Parameter	Description
ruledir	The directory to look for rule files in.
fileextensions	A Python array of all valid rule file extensions. Files not ending in one of these will be ignored.
ignore-tags	A Python array of yara rule tags that will not be included in the report.

Standalone Docker Installation¶

To introduce new users to the power of the MultiScanner framework, web UI, and REST API, we have built a standalone docker application that is simple to run in new environments. Simply clone the top level directory and run:

$ docker-compose up

This will build the three necessary containers (one for the web application, one for the REST API, and one for the Elasticsearch backend).

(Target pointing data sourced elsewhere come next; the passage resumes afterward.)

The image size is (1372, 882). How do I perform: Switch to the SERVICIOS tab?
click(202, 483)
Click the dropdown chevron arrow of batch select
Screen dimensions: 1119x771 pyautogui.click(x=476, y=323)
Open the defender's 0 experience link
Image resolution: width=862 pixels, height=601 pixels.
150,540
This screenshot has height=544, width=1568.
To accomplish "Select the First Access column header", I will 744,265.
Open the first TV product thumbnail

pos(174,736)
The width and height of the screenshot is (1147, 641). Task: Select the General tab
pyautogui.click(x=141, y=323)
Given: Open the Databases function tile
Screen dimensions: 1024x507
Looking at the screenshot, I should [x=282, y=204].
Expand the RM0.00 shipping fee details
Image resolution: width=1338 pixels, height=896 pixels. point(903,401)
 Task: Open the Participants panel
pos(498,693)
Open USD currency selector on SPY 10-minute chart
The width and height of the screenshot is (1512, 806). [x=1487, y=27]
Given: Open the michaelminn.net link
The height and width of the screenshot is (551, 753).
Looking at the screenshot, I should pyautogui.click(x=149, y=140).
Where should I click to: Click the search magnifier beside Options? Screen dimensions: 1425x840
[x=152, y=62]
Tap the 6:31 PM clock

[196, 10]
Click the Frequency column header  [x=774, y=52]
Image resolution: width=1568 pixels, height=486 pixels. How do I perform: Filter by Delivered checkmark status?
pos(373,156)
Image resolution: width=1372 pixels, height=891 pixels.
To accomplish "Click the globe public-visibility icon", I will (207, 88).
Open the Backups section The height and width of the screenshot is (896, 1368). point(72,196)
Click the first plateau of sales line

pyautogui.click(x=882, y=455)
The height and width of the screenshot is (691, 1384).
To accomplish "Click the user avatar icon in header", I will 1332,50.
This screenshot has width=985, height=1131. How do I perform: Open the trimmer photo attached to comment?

Running this command will generate a lot of output and take some time. The system is not ready until you see the following output in your terminal:

api_1      |  * Running on http://0.0.0.0:8080/ (Press CTRL+C to quit)

Note

THIS CONTAINER IS NOT DESIGNED FOR PRODUCTION USE. This is simply a primer for using MultiScanner’s web interface. The MultiScanner framework is highly scalable and distributed, but it requires a full install. Currently, we support installing the distributed system via Ansible. More information about that process can be found here: https://github.com/mitre/multiscanner-ansible.

Note

The latest versions of docker and docker-compose are assumed to be installed. Installation guides are here: https://docs.docker.com/engine/installation/ and here: https://docs.docker.com/compose/install/

Note

Because this docker container runs two web applications and an Elasticsearch node, there is a fairly high requirement for computing power (RAM). We recommend running this on a machine with at least 4GB of RAM.

Note

This container will only be reachable and functionable on localhost.

Note

The docker-compose.yml file must be edited in four places if the system is installed behind a proxy. First, uncomment lines 18-20 and lines 35-37. Next, uncomment lines 25-28 and set the correct proxy variables. Finally, do the same thing in lines 42-45. The docker-compose.yml file has comments to make clear where to make these changes.